Regular expressions & word tokenization

정규식표현에 대하여 알아보도록 하겠습니다.
실습 예제로 정규식 표현은 다음과 같이 사용합니다.

import re
re.findall(PATTERN, string)

위의 명령어에서 re는 regular expression 패키지를 뜻합니다.
re.findall(PATTERN, string)의 첫번째 파라미터인 pattern에는 정규식문법이 들어가고 정규식문법을 통하여 원하는 문자를 검출해냅니다.

my_string = "Let's write RegEx!"
>> re.findall(r"\w+", my_string)
['Let', 's', 'write', 'RegEx']

위 코드에서 사용된 r"\w+"에서 \w는 문자를 뜻하고 +는 하나 또는 그 이상 연결된을 뜻합니다. 접두사인 r은 정규식표현임을 뜻합니다.
- 따라서 r"\w+"는 하나 이상의 문자로 연결된 문자열을 뜻합니다.

정규식 표현 예제

my_string이 다음과 같은 문자열이라고 가정해 보겠습니다.
- “Let’s write RegEx! Won’t that be fun? I sure think so. Can you find 4 sentences? Or perhaps, all 19 words?”

# Import the regex module
import re

# Write a pattern to match sentence endings: sentence_endings
sentence_endings = r"[.,?,!]"

# Split my_string on sentence endings and print the result
>> print(re.split(sentence_endings, my_string))
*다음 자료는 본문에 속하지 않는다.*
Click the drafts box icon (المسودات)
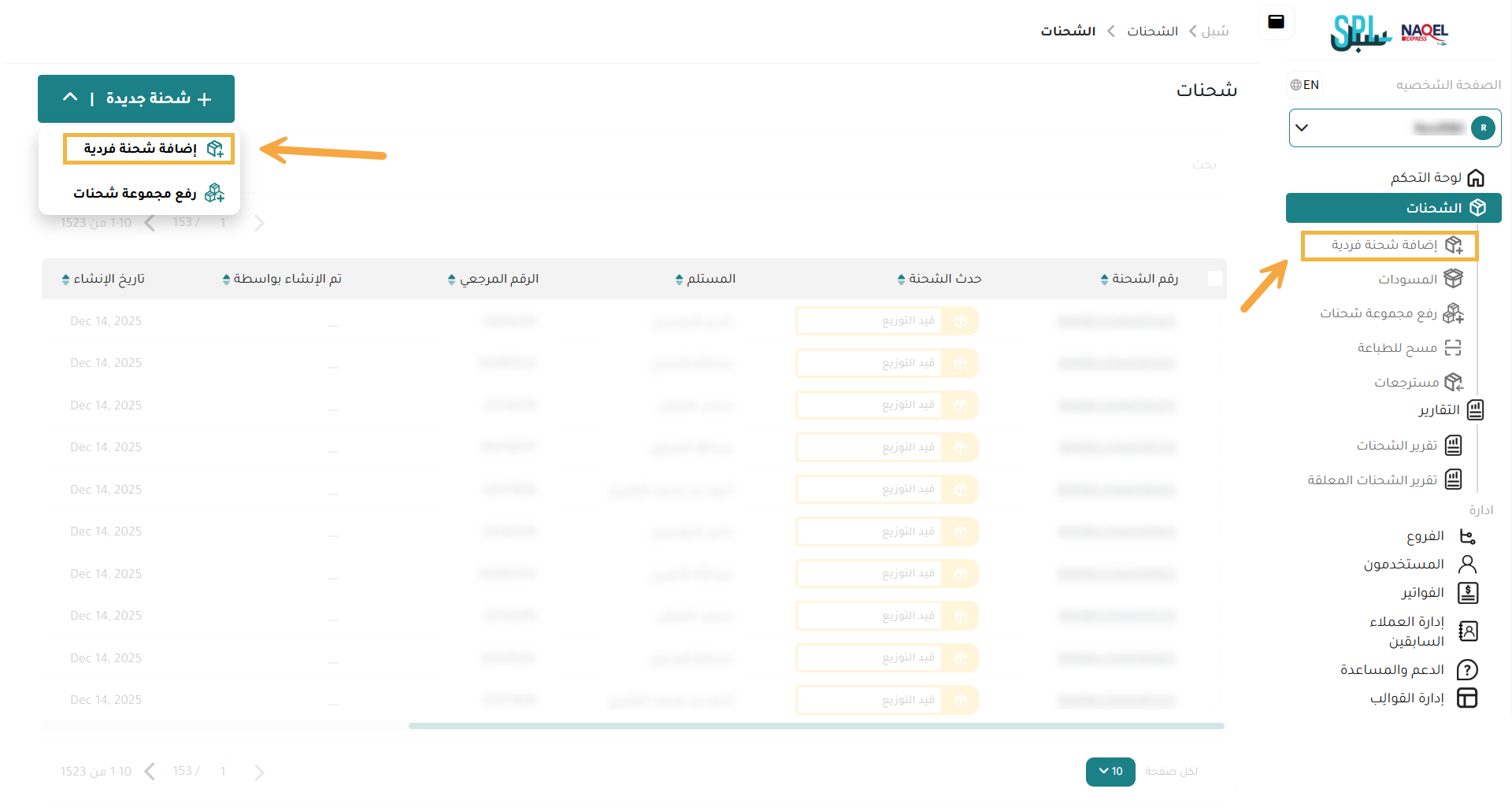The height and width of the screenshot is (811, 1512). coord(1453,279)
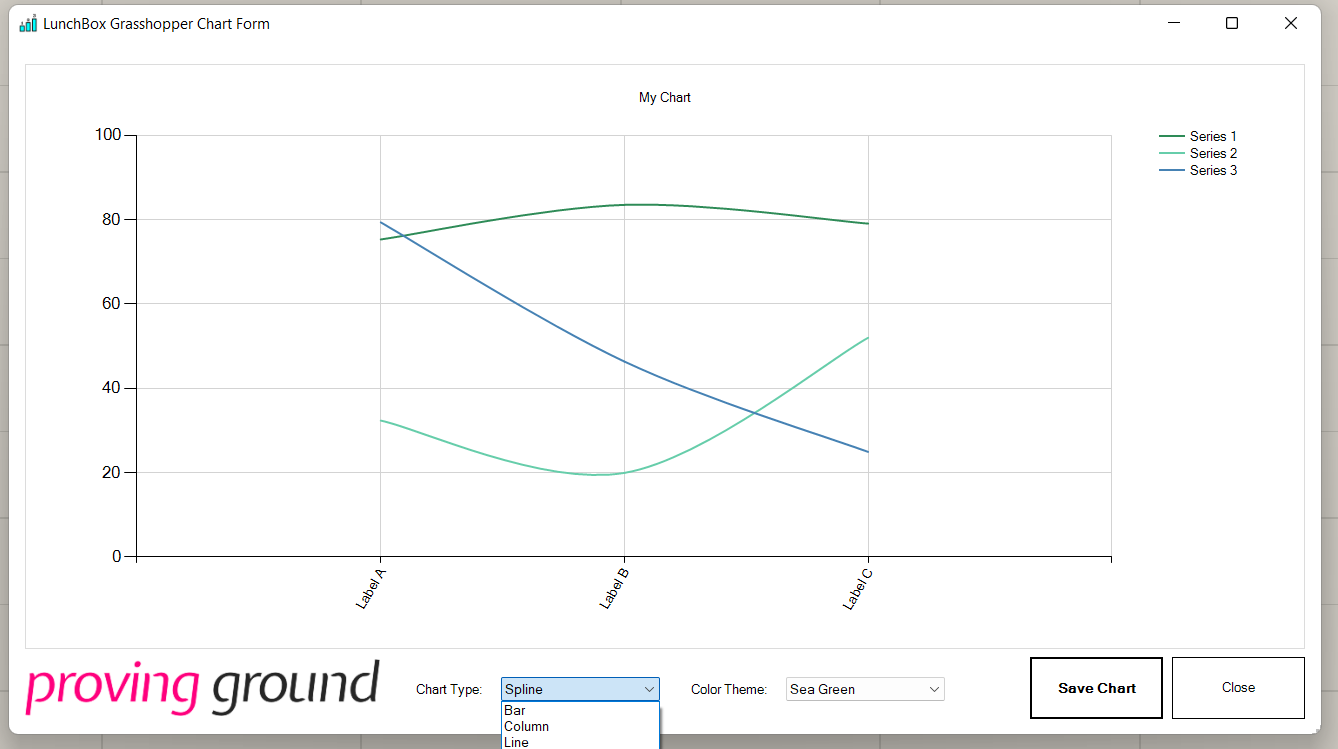Screen dimensions: 1338x749
Task: Click the Series 3 legend line marker
Action: click(x=1172, y=170)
["Let's write RegEx", "  Won't that be fun", '  I sure think so', '  Can you find 4 sentences', '  Or perhaps', ' all 19 words', '']

# Find all capitalized words in my_string and print the result
capitalized_words = r"[A-Z]\w+"
>> print(re.findall(capitalized_words, my_string))

['Let', 'RegEx', 'Won', 'Can', 'Or']

# Split my_string on spaces and print the result
spaces = r"\s+"
>> print(re.split(spaces, my_string))

["Let's", 'write', 'RegEx!', "Won't", 'that', 'be', 'fun?', 'I', 'sure', 'think', 'so.', 'Can', 'you', 'find', '4', 'sentences?', 'Or', 'perhaps,', 'all', '19', 'words?']

# Find all digits in my_string and print the result
digits = r"\d+"
>> print(re.findall(digits, my_string))

['4', '19']

정규식표현 관련 대표적인 함수
re.findall(패턴, 문자열) : 정규식 표현에 부합하는 모든 문자열을 찾습니다.
re.split(패턴, 문자열) : 정규식 표현에 부합하는 문자를 기준으로 문자열을 자릅니다.
정규식을 사용할 때, 대표적으로 사용하는 패턴은 다음고 같습니다.
"\w" : 알파벳 + 숫자
"\d" : 숫자
"\s" : 공백문자
"+" : 하나 이상
"[]" : 패턴을 직접적으로 명시할 때